=== Section Start ===
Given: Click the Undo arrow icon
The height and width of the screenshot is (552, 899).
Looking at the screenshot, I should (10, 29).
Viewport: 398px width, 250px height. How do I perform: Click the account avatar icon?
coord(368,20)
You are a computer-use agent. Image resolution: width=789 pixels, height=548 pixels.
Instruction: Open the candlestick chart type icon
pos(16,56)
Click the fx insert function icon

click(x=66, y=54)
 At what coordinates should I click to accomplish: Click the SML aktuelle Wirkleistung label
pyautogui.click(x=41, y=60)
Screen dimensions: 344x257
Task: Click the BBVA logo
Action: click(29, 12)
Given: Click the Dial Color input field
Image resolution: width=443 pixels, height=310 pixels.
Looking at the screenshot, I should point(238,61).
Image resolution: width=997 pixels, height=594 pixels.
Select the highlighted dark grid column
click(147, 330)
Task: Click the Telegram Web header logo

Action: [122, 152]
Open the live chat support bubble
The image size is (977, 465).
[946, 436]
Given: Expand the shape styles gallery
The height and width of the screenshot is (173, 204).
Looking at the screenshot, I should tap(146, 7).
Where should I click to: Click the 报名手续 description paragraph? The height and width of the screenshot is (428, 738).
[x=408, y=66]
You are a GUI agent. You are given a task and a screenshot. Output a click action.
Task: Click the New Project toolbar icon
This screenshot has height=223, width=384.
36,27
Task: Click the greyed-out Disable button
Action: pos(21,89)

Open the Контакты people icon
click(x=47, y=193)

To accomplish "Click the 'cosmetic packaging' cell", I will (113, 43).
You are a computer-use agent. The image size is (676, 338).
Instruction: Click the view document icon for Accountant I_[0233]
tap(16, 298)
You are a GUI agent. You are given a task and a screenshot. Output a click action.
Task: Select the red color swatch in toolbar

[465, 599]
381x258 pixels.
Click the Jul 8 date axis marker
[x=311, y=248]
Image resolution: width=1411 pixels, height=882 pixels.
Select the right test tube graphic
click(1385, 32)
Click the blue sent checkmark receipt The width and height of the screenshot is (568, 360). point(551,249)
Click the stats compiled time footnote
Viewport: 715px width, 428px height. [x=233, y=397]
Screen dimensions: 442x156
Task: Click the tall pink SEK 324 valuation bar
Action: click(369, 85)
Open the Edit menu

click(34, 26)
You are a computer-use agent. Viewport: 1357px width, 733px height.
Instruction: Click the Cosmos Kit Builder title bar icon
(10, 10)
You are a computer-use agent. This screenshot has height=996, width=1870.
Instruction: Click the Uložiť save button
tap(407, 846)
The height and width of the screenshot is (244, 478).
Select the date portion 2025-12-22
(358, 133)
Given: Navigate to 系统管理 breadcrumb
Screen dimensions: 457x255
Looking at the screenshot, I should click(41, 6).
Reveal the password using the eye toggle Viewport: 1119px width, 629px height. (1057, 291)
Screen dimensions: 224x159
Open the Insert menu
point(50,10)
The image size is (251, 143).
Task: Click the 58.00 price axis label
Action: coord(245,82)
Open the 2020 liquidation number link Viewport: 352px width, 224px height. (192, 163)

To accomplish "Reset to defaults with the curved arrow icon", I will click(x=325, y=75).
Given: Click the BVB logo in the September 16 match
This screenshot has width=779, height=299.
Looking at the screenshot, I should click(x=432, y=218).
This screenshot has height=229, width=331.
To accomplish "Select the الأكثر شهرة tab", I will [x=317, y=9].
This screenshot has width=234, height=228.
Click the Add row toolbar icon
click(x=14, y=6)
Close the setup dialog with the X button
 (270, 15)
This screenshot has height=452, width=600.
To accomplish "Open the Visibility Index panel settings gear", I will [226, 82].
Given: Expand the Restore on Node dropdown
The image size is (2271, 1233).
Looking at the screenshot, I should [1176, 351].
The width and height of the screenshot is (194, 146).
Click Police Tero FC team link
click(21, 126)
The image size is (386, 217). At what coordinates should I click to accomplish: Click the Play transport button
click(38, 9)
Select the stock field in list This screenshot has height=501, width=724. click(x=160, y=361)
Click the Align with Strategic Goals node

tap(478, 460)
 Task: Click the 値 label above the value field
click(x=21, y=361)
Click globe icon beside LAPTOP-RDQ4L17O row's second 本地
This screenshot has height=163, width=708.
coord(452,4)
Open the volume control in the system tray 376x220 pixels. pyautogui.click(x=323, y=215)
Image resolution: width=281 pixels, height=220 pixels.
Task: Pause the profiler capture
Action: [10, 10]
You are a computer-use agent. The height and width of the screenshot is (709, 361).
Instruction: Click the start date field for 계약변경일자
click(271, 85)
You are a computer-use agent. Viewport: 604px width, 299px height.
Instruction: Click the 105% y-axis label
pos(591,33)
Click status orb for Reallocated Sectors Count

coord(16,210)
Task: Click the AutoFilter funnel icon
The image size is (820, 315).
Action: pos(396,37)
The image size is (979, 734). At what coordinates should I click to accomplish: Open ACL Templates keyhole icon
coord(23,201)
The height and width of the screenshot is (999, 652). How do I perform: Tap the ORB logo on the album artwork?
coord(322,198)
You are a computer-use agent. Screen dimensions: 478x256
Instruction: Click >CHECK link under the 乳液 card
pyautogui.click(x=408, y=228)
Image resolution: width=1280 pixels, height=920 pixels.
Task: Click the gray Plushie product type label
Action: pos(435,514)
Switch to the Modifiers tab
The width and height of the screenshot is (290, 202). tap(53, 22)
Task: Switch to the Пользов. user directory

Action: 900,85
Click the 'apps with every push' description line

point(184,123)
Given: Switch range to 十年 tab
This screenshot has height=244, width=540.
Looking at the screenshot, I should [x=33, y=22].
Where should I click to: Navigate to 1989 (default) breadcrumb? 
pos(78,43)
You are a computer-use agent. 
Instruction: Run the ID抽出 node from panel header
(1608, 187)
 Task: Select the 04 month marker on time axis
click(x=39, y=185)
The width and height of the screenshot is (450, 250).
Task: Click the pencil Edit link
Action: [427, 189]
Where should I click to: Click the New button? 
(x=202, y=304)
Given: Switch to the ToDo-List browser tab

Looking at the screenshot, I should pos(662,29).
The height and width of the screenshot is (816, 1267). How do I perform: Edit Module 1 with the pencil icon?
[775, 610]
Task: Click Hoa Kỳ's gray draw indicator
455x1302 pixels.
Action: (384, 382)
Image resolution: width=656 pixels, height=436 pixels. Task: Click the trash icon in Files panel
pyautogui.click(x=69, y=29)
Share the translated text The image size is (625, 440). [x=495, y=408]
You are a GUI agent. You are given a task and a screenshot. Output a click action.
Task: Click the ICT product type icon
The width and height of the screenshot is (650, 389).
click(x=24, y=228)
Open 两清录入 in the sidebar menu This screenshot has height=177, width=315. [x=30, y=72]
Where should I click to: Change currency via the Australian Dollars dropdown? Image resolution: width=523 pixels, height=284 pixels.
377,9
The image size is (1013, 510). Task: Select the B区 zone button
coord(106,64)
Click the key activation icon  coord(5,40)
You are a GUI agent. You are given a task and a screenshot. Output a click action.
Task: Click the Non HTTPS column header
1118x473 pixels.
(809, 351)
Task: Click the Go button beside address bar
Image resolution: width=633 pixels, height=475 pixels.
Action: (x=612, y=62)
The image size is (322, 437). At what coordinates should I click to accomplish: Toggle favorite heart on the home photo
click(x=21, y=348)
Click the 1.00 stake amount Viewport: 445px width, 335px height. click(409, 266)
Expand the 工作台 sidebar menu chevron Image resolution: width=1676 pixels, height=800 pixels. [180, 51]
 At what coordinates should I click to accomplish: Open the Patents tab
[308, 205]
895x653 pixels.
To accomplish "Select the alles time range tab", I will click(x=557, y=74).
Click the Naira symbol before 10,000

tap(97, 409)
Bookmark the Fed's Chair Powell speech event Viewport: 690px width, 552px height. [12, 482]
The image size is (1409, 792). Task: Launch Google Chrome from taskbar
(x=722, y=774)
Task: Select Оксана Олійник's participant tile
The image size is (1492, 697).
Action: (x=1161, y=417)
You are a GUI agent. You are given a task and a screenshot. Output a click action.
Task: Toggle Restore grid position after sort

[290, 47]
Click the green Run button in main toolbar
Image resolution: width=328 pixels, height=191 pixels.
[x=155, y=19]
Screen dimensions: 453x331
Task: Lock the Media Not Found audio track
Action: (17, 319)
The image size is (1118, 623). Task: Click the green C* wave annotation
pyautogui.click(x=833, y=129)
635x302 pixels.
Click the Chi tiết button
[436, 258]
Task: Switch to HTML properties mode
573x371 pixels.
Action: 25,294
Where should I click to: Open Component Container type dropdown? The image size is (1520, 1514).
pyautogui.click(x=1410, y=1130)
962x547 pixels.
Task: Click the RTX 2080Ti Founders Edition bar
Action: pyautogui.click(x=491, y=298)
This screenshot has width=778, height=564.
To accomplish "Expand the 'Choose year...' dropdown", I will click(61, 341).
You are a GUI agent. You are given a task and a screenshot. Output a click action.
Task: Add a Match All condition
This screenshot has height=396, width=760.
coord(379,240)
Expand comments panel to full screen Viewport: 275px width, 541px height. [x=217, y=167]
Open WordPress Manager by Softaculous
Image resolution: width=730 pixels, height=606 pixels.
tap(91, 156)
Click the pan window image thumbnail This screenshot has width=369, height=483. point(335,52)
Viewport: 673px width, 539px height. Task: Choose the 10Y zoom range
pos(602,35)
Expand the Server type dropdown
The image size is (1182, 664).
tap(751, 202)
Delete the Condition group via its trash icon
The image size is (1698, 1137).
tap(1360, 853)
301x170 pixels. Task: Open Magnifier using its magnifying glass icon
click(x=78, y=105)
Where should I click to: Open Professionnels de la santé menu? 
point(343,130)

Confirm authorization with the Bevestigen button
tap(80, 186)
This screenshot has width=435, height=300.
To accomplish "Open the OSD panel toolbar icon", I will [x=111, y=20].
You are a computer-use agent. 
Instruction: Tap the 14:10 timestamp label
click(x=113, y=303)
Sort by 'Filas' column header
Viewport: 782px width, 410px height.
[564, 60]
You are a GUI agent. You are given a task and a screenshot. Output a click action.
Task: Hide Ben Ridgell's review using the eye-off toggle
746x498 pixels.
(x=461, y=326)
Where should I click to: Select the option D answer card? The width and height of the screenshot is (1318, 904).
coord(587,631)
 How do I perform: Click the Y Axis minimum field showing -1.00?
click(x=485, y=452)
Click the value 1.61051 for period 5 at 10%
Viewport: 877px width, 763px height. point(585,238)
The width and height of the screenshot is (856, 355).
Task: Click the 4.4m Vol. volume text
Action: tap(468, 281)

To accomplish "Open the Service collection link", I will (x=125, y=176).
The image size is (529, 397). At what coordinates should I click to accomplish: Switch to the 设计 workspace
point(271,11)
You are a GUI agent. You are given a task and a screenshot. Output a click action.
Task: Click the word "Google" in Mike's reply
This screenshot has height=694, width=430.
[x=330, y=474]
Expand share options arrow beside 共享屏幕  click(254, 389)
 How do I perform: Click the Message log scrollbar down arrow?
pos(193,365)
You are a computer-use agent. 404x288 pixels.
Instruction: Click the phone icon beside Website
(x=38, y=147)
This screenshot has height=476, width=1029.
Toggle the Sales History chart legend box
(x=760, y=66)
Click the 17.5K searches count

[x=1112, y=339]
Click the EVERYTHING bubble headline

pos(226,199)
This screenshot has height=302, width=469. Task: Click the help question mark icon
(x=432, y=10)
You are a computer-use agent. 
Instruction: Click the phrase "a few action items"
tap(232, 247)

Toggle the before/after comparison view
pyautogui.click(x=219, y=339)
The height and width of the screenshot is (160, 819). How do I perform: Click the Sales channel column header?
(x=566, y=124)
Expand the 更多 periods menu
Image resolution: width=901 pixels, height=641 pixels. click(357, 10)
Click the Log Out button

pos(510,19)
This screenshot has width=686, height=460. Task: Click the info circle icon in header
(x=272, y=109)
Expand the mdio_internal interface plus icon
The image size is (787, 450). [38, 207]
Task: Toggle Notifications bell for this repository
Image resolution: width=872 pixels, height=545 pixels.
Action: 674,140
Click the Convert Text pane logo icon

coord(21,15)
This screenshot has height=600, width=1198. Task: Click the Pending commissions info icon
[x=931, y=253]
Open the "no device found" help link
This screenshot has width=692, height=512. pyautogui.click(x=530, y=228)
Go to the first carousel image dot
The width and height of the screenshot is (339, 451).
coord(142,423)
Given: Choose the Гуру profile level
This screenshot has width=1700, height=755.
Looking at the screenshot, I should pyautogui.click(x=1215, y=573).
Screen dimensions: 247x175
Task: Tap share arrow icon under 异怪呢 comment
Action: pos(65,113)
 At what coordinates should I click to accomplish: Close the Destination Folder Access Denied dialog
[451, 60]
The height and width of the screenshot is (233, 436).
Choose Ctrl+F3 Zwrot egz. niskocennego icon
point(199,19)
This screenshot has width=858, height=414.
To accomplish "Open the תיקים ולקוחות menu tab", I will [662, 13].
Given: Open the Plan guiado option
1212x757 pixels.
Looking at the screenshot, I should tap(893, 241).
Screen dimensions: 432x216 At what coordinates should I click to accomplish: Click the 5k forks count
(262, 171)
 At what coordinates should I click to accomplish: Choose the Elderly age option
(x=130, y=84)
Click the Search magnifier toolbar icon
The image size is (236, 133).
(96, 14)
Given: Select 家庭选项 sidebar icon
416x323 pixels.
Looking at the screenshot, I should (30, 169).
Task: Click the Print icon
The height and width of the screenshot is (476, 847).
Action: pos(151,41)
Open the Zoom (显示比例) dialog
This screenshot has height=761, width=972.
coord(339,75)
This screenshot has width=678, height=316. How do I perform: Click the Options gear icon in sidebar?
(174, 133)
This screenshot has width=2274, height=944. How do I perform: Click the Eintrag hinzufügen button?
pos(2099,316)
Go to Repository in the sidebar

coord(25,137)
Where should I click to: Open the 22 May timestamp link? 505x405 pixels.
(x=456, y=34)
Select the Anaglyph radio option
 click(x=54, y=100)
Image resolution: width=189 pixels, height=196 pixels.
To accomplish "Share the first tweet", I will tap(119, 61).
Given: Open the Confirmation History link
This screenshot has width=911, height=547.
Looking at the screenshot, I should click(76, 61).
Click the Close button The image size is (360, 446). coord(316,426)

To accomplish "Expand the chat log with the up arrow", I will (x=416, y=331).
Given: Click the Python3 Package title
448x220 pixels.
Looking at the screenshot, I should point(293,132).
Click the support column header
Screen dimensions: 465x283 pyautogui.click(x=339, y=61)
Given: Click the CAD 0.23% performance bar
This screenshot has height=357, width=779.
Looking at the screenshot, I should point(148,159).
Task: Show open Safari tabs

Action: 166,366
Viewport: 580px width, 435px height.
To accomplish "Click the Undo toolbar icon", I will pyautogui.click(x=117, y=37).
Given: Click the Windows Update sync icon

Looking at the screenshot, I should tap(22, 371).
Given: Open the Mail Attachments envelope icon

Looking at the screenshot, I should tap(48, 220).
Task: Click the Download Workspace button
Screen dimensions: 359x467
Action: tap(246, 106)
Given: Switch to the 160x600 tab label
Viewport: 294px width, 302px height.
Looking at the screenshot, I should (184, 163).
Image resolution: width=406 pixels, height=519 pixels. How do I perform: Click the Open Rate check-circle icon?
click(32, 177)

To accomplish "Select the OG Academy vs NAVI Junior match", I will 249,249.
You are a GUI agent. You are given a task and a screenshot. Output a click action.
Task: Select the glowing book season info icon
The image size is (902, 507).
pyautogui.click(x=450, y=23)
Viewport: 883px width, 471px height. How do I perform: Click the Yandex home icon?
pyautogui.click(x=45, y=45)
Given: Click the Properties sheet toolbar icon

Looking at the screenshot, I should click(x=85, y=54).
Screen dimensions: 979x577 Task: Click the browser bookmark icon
=== Section End ===
Whenever a line of the listing above holds the string "computer", include it in the count, and report only the final number.

◆ Solution to this problem ◆
11